_Task brief_
An exact transcription of the data below, complete and unaltered, is the expected answer.

_Records to use_
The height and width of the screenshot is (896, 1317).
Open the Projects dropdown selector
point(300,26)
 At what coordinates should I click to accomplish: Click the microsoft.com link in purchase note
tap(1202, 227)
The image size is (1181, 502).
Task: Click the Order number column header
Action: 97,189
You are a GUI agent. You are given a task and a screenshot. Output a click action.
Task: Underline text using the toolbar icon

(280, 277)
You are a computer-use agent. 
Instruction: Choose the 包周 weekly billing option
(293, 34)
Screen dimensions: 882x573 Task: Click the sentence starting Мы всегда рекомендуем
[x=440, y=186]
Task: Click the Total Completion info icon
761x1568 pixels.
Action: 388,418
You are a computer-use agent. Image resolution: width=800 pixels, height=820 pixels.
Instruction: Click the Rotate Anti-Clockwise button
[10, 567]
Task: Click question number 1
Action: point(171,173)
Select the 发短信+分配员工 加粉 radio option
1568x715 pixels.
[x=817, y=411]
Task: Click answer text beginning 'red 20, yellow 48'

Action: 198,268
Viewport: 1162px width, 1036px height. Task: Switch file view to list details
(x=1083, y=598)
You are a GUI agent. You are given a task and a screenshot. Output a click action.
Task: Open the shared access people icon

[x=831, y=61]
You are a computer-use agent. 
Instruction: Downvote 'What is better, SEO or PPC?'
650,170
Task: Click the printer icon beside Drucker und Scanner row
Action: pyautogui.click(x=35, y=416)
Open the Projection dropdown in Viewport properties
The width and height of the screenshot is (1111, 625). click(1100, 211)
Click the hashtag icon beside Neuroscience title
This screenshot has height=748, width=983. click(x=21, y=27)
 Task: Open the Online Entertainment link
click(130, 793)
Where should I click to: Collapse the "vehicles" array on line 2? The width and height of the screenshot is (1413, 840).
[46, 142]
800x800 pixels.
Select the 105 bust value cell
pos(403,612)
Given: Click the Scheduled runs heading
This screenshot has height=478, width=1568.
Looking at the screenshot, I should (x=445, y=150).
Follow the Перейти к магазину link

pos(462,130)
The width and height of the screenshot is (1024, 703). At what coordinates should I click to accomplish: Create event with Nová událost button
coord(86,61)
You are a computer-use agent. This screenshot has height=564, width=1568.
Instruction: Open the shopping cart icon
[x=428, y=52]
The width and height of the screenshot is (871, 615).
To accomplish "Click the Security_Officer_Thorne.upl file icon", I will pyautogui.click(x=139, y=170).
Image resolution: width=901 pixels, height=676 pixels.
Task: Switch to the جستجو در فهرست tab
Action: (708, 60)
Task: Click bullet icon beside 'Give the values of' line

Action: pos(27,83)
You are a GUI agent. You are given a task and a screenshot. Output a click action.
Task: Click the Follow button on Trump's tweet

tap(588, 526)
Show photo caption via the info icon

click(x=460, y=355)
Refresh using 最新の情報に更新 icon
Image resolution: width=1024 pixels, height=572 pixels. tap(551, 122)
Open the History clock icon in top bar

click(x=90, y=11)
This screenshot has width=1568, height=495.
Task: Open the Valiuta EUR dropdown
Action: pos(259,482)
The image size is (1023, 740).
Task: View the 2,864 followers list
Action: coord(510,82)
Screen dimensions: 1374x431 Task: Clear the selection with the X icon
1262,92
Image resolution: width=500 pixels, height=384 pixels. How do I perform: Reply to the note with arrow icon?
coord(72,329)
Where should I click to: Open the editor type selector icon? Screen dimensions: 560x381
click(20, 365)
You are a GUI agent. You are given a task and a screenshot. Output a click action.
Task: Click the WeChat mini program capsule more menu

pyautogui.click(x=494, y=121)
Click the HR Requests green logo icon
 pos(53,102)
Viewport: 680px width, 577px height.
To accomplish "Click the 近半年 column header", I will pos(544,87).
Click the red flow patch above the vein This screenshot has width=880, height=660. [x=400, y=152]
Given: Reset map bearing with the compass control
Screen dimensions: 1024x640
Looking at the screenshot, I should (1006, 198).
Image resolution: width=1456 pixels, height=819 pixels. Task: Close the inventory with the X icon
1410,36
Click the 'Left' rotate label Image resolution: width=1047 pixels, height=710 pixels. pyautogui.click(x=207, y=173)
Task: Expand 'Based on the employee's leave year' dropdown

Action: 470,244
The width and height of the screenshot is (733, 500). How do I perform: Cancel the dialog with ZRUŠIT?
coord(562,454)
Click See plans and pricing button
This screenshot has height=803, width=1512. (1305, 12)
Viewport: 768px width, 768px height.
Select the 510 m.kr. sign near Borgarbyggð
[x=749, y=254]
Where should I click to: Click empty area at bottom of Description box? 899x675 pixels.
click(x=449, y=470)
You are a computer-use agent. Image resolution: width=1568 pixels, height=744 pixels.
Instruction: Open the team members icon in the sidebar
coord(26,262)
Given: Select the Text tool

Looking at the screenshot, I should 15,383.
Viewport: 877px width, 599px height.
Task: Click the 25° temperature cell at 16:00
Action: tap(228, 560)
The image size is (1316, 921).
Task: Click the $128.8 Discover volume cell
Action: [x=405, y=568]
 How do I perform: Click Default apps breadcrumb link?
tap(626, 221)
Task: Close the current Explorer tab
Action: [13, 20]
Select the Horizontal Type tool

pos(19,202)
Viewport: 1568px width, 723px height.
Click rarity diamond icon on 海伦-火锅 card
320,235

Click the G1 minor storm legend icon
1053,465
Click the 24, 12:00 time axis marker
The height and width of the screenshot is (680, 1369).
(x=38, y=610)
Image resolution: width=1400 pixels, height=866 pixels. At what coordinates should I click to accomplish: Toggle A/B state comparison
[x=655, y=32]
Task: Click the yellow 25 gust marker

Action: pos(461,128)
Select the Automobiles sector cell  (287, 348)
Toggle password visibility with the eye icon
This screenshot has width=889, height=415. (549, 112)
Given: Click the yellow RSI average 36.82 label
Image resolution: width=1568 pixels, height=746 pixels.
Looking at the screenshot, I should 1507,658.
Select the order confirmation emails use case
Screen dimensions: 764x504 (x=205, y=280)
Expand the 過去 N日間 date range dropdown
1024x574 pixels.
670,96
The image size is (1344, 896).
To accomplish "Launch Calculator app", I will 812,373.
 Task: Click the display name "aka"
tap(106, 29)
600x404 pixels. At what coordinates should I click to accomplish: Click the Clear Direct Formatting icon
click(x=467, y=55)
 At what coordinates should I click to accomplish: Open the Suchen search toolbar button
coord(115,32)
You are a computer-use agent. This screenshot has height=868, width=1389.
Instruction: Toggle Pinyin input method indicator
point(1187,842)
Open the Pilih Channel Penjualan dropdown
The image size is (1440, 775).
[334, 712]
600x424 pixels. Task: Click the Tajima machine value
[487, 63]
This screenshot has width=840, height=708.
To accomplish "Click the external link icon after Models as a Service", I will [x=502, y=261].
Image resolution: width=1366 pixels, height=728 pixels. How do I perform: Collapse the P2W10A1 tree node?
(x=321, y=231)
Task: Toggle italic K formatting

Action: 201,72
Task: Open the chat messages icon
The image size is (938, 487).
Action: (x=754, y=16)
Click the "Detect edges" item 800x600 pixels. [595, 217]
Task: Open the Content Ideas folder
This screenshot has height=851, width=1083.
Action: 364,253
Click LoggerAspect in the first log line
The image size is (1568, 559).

_Finished exercise_
The height and width of the screenshot is (896, 1317).
Open the Projects dropdown selector
point(300,26)
 At what coordinates should I click to accomplish: Click the microsoft.com link in purchase note
tap(1202, 227)
The image size is (1181, 502).
Task: Click the Order number column header
Action: 97,189
You are a GUI agent. You are given a task and a screenshot. Output a click action.
Task: Underline text using the toolbar icon

(280, 277)
You are a computer-use agent. 
Instruction: Choose the 包周 weekly billing option
(293, 34)
Screen dimensions: 882x573 Task: Click the sentence starting Мы всегда рекомендуем
[x=440, y=186]
Task: Click the Total Completion info icon
761x1568 pixels.
Action: 388,418
You are a computer-use agent. Image resolution: width=800 pixels, height=820 pixels.
Instruction: Click the Rotate Anti-Clockwise button
[10, 567]
Task: Click question number 1
Action: point(171,173)
Select the 发短信+分配员工 加粉 radio option
1568x715 pixels.
[x=817, y=411]
Task: Click answer text beginning 'red 20, yellow 48'

Action: 198,268
Viewport: 1162px width, 1036px height. Task: Switch file view to list details
(x=1083, y=598)
You are a GUI agent. You are given a task and a screenshot. Output a click action.
Task: Open the shared access people icon

[x=831, y=61]
You are a computer-use agent. 
Instruction: Downvote 'What is better, SEO or PPC?'
650,170
Task: Click the printer icon beside Drucker und Scanner row
Action: pyautogui.click(x=35, y=416)
Open the Projection dropdown in Viewport properties
The width and height of the screenshot is (1111, 625). click(1100, 211)
Click the hashtag icon beside Neuroscience title
This screenshot has height=748, width=983. click(x=21, y=27)
 Task: Open the Online Entertainment link
click(130, 793)
Where should I click to: Collapse the "vehicles" array on line 2? The width and height of the screenshot is (1413, 840).
[46, 142]
800x800 pixels.
Select the 105 bust value cell
pos(403,612)
Given: Click the Scheduled runs heading
This screenshot has height=478, width=1568.
Looking at the screenshot, I should (x=445, y=150).
Follow the Перейти к магазину link

pos(462,130)
The width and height of the screenshot is (1024, 703). At what coordinates should I click to accomplish: Create event with Nová událost button
coord(86,61)
You are a computer-use agent. This screenshot has height=564, width=1568.
Instruction: Open the shopping cart icon
[x=428, y=52]
The width and height of the screenshot is (871, 615).
To accomplish "Click the Security_Officer_Thorne.upl file icon", I will pyautogui.click(x=139, y=170).
Image resolution: width=901 pixels, height=676 pixels.
Task: Switch to the جستجو در فهرست tab
Action: (708, 60)
Task: Click bullet icon beside 'Give the values of' line

Action: pos(27,83)
You are a GUI agent. You are given a task and a screenshot. Output a click action.
Task: Click the Follow button on Trump's tweet

tap(588, 526)
Show photo caption via the info icon

click(x=460, y=355)
Refresh using 最新の情報に更新 icon
Image resolution: width=1024 pixels, height=572 pixels. tap(551, 122)
Open the History clock icon in top bar

click(x=90, y=11)
This screenshot has width=1568, height=495.
Task: Open the Valiuta EUR dropdown
Action: pos(259,482)
The image size is (1023, 740).
Task: View the 2,864 followers list
Action: coord(510,82)
Screen dimensions: 1374x431 Task: Clear the selection with the X icon
1262,92
Image resolution: width=500 pixels, height=384 pixels. How do I perform: Reply to the note with arrow icon?
coord(72,329)
Where should I click to: Open the editor type selector icon? Screen dimensions: 560x381
click(20, 365)
You are a GUI agent. You are given a task and a screenshot. Output a click action.
Task: Click the WeChat mini program capsule more menu

pyautogui.click(x=494, y=121)
Click the HR Requests green logo icon
 pos(53,102)
Viewport: 680px width, 577px height.
To accomplish "Click the 近半年 column header", I will pos(544,87).
Click the red flow patch above the vein This screenshot has width=880, height=660. [x=400, y=152]
Given: Reset map bearing with the compass control
Screen dimensions: 1024x640
Looking at the screenshot, I should (1006, 198).
Image resolution: width=1456 pixels, height=819 pixels. Task: Close the inventory with the X icon
1410,36
Click the 'Left' rotate label Image resolution: width=1047 pixels, height=710 pixels. pyautogui.click(x=207, y=173)
Task: Expand 'Based on the employee's leave year' dropdown

Action: 470,244
The width and height of the screenshot is (733, 500). How do I perform: Cancel the dialog with ZRUŠIT?
coord(562,454)
Click See plans and pricing button
This screenshot has height=803, width=1512. (1305, 12)
Viewport: 768px width, 768px height.
Select the 510 m.kr. sign near Borgarbyggð
[x=749, y=254]
Where should I click to: Click empty area at bottom of Description box? 899x675 pixels.
click(x=449, y=470)
You are a computer-use agent. Image resolution: width=1568 pixels, height=744 pixels.
Instruction: Open the team members icon in the sidebar
coord(26,262)
Given: Select the Text tool

Looking at the screenshot, I should 15,383.
Viewport: 877px width, 599px height.
Task: Click the 25° temperature cell at 16:00
Action: tap(228, 560)
The image size is (1316, 921).
Task: Click the $128.8 Discover volume cell
Action: [x=405, y=568]
 How do I perform: Click Default apps breadcrumb link?
tap(626, 221)
Task: Close the current Explorer tab
Action: [13, 20]
Select the Horizontal Type tool

pos(19,202)
Viewport: 1568px width, 723px height.
Click rarity diamond icon on 海伦-火锅 card
320,235

Click the G1 minor storm legend icon
1053,465
Click the 24, 12:00 time axis marker
The height and width of the screenshot is (680, 1369).
(x=38, y=610)
Image resolution: width=1400 pixels, height=866 pixels. At what coordinates should I click to accomplish: Toggle A/B state comparison
[x=655, y=32]
Task: Click the yellow 25 gust marker

Action: pos(461,128)
Select the Automobiles sector cell  (287, 348)
Toggle password visibility with the eye icon
This screenshot has width=889, height=415. (549, 112)
Given: Click the yellow RSI average 36.82 label
Image resolution: width=1568 pixels, height=746 pixels.
Looking at the screenshot, I should 1507,658.
Select the order confirmation emails use case
Screen dimensions: 764x504 (x=205, y=280)
Expand the 過去 N日間 date range dropdown
1024x574 pixels.
670,96
The image size is (1344, 896).
To accomplish "Launch Calculator app", I will 812,373.
 Task: Click the display name "aka"
tap(106, 29)
600x404 pixels. At what coordinates should I click to accomplish: Click the Clear Direct Formatting icon
click(x=467, y=55)
 At what coordinates should I click to accomplish: Open the Suchen search toolbar button
coord(115,32)
You are a computer-use agent. This screenshot has height=868, width=1389.
Instruction: Toggle Pinyin input method indicator
point(1187,842)
Open the Pilih Channel Penjualan dropdown
The image size is (1440, 775).
[334, 712]
600x424 pixels. Task: Click the Tajima machine value
[487, 63]
This screenshot has width=840, height=708.
To accomplish "Click the external link icon after Models as a Service", I will [x=502, y=261].
Image resolution: width=1366 pixels, height=728 pixels. How do I perform: Collapse the P2W10A1 tree node?
(x=321, y=231)
Task: Toggle italic K formatting

Action: 201,72
Task: Open the chat messages icon
The image size is (938, 487).
Action: (x=754, y=16)
Click the "Detect edges" item 800x600 pixels. [595, 217]
Task: Open the Content Ideas folder
This screenshot has height=851, width=1083.
Action: 364,253
Click LoggerAspect in the first log line
The image size is (1568, 559).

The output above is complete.